Medicina Tradicional Chinesa quer ser patrimônio da Unesco

08 de janeiro de 2005 • 03h53 • atualizado às 03h53

A Medicina Tradicional China pode passar a fazer parte da lista de "patrimônio intangível" da Unesco, se progredir a proposta que está sendo preparada pelas autoridades chinesas.

Da mesma forma que a ópera Kunqu e a música do Guqin (instrumento de corda), a acupuntura, a massagem terapêutica ou os compostos herbários podem entrar para a lista da Unesco, segundo a Administração Estatal de Medicina Tradicional China (MTC).

"A MTC é parte da cultura ancestral chinesa que existe há milhares de anos", diz Cao Hongxin, presidenta da Academia de Medicina Tradicional Chinesa.

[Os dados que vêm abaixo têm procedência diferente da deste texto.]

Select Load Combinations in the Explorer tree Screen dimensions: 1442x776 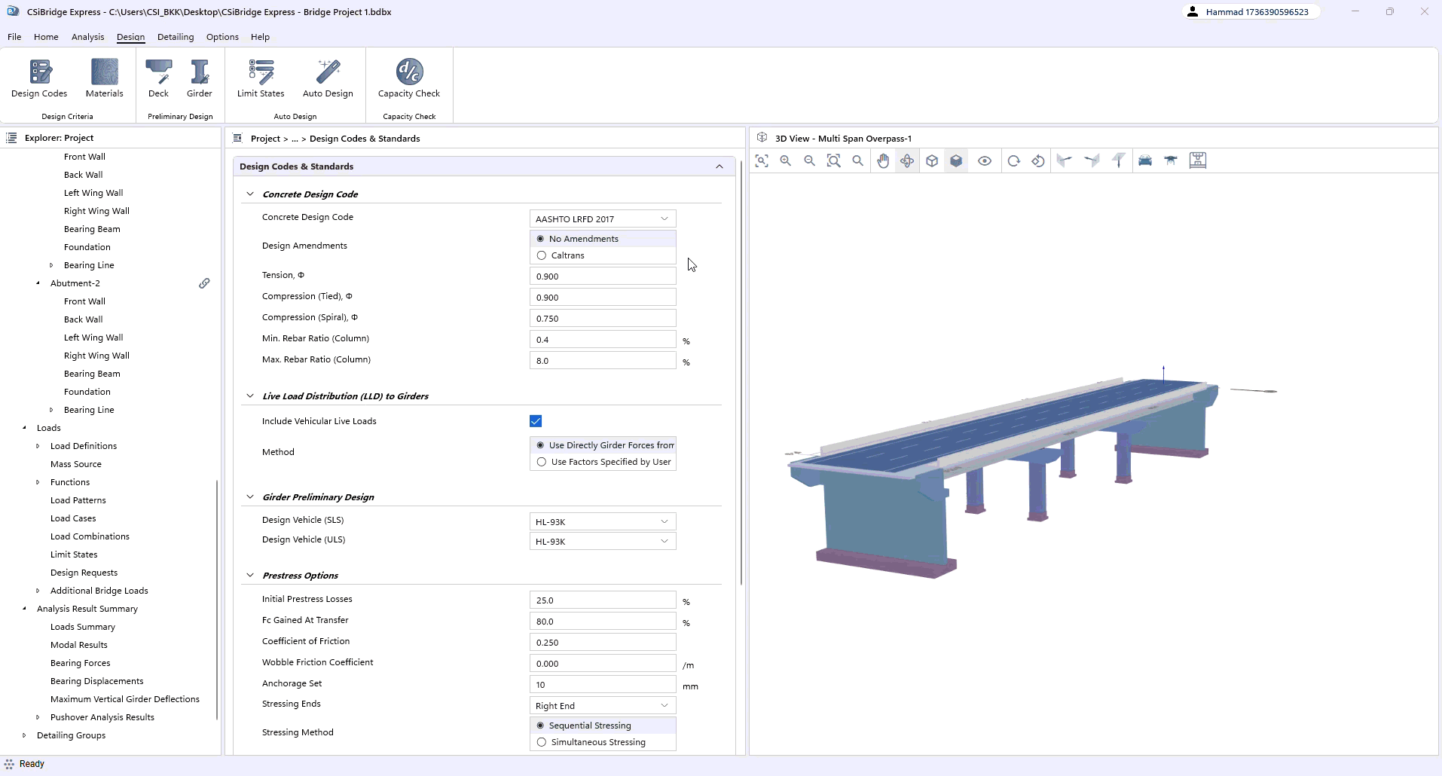tap(90, 536)
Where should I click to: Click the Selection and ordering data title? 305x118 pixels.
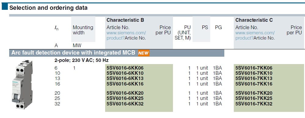click(48, 8)
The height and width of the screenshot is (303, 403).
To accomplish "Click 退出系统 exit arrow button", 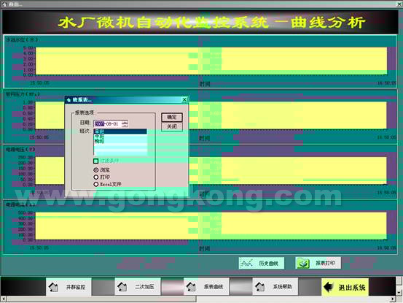I will pyautogui.click(x=345, y=287).
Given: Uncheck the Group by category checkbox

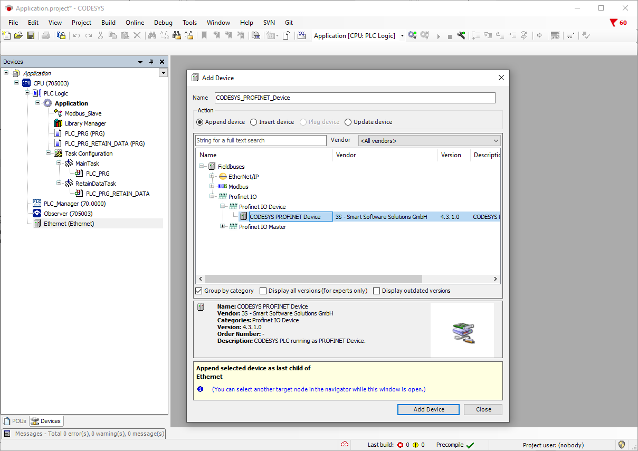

Para a especialista, no entanto, a ciência médica não deve ser necessariamente reconhecida como "patrimônio", já que o termo está em desuso.

A presidenta disse que a China seguirá pesquisando e recolhendo as melhores práticas da MTC, ampliando seus tratamentos a outras doenças, como a Aids, e estendendo seu uso entre a população.

A China já conseguiu acordos internacionais com 67 países para legalizar a prática da MTC, acrescentou a fonte.